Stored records
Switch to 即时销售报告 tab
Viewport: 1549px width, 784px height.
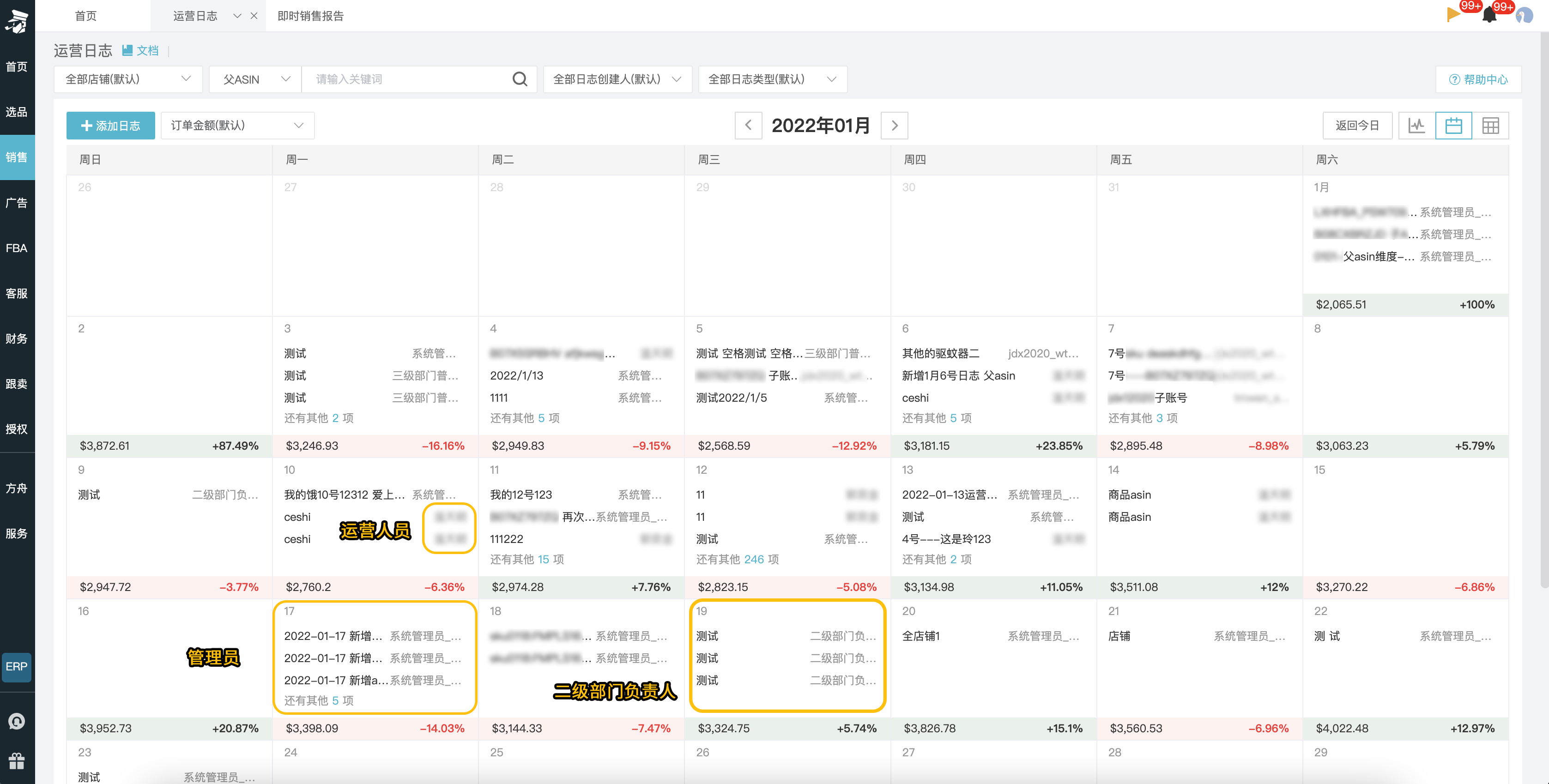click(310, 16)
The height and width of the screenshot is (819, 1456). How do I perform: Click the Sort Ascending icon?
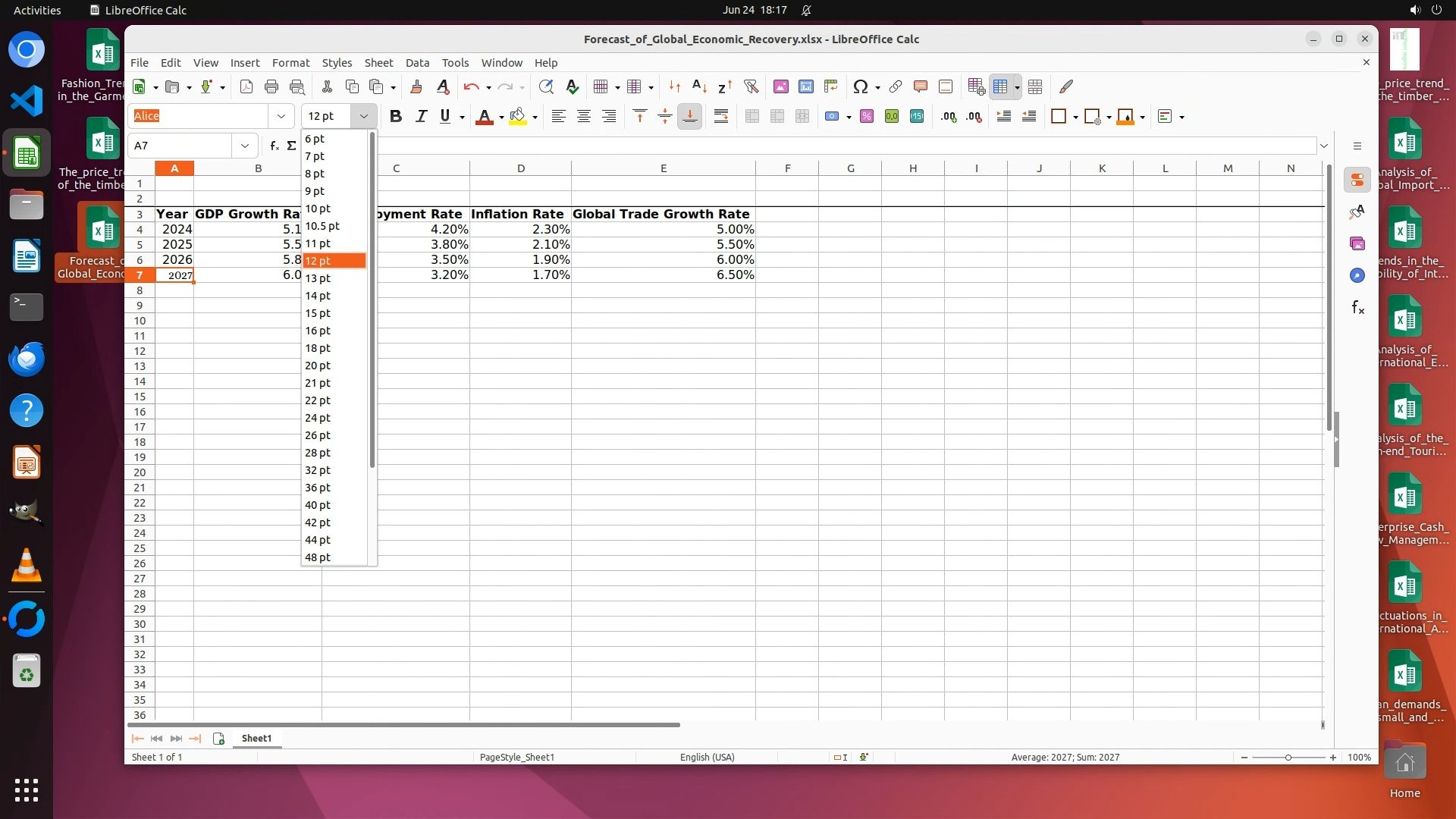[x=699, y=86]
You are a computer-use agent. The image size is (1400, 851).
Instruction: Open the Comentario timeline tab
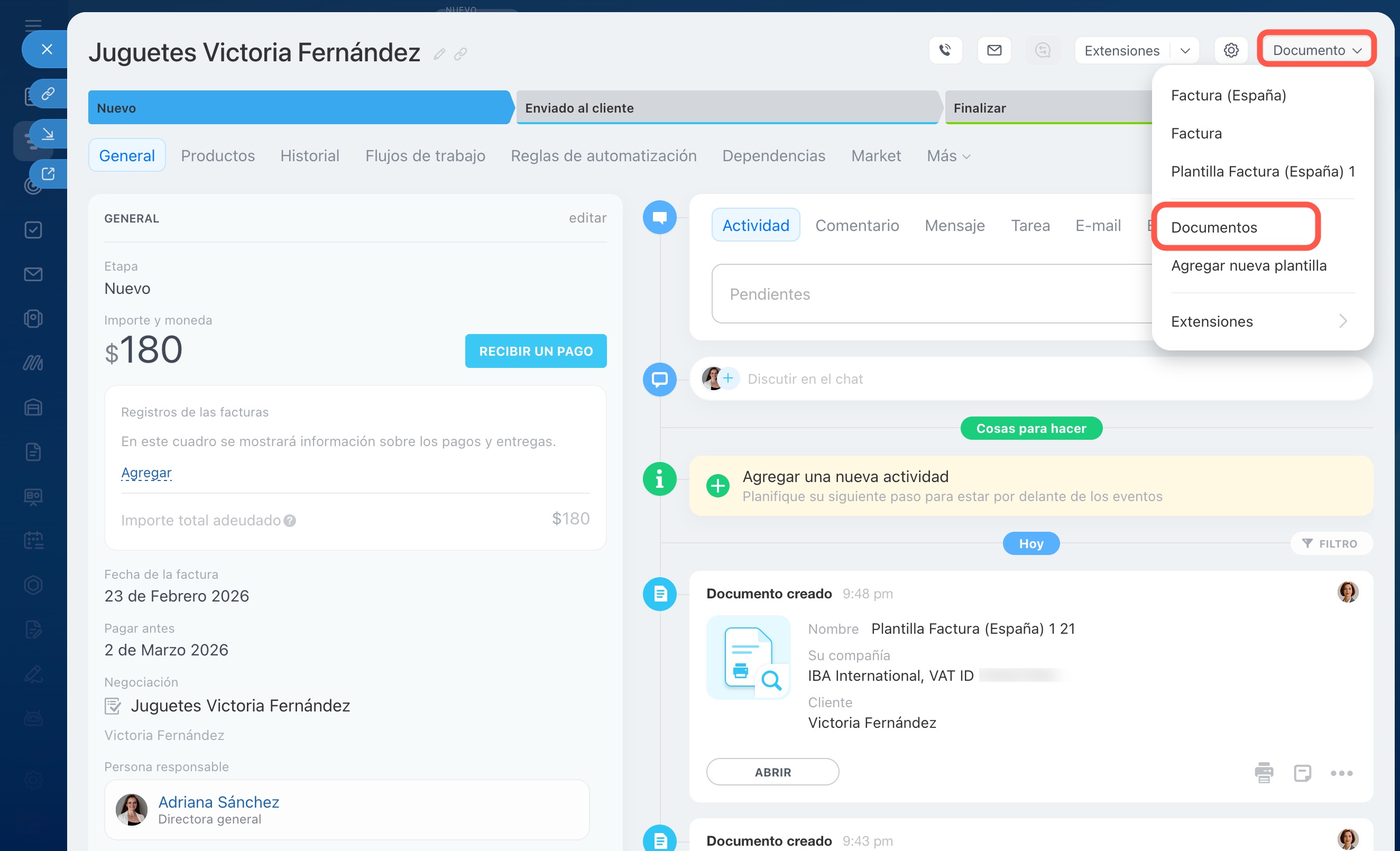point(857,226)
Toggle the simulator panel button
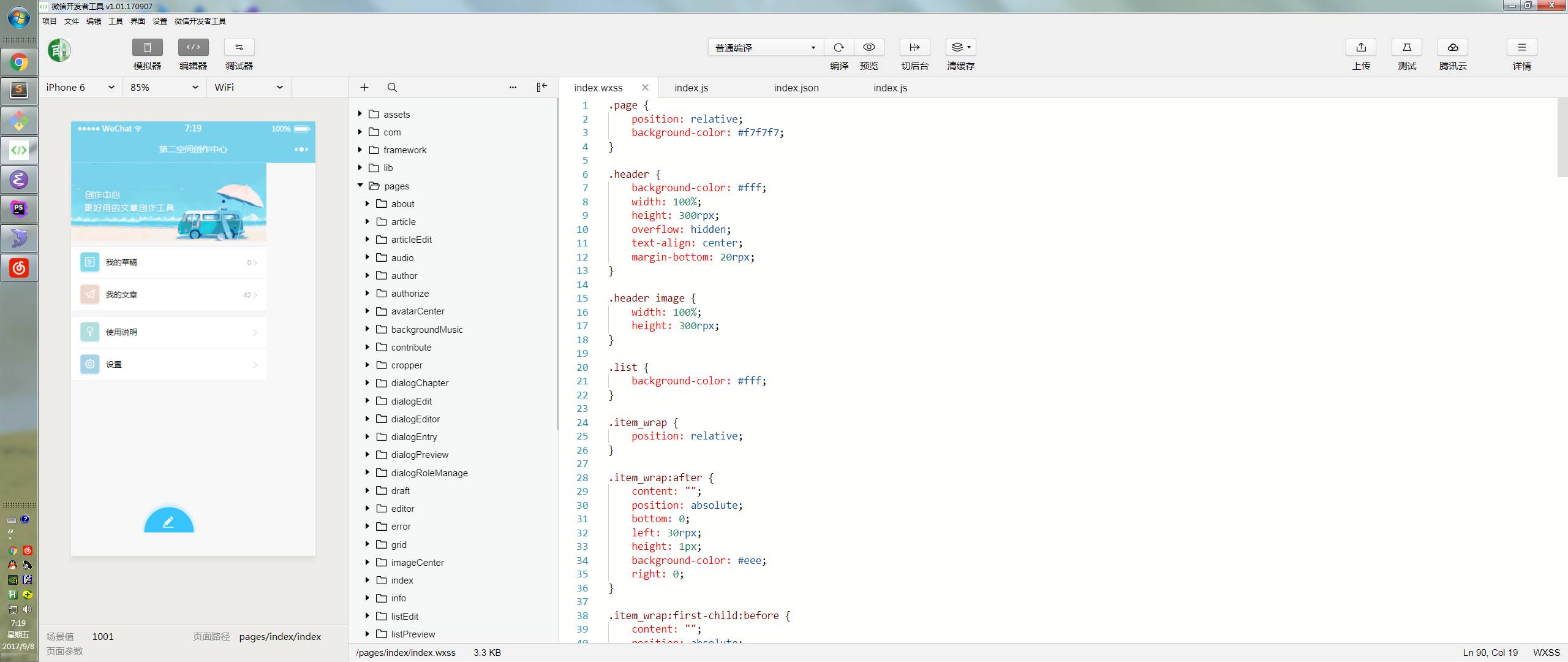 147,48
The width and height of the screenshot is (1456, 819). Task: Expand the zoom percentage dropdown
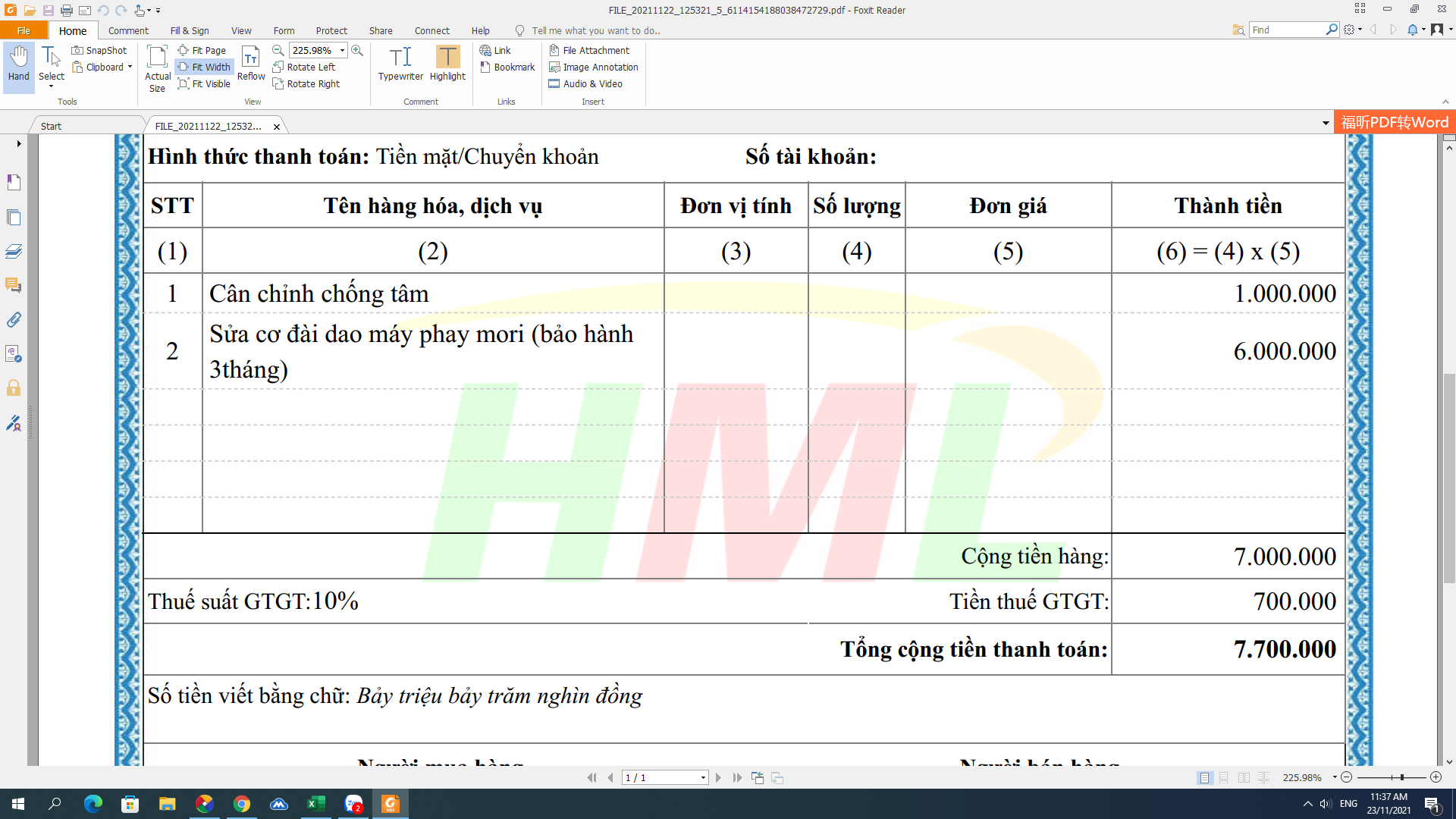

_EXERCISE_
An exact retyping of each record, with no pictures, is the answer required.

_YOUR SOLUTION_
Switch to 即时销售报告 tab
Viewport: 1549px width, 784px height.
click(310, 16)
The height and width of the screenshot is (819, 1456). How do I perform: Click the Sort Ascending icon?
[x=699, y=86]
You are a computer-use agent. The image size is (1400, 851).
Instruction: Open the Comentario timeline tab
point(857,226)
Toggle the simulator panel button
 147,48
The width and height of the screenshot is (1456, 819). Task: Expand the zoom percentage dropdown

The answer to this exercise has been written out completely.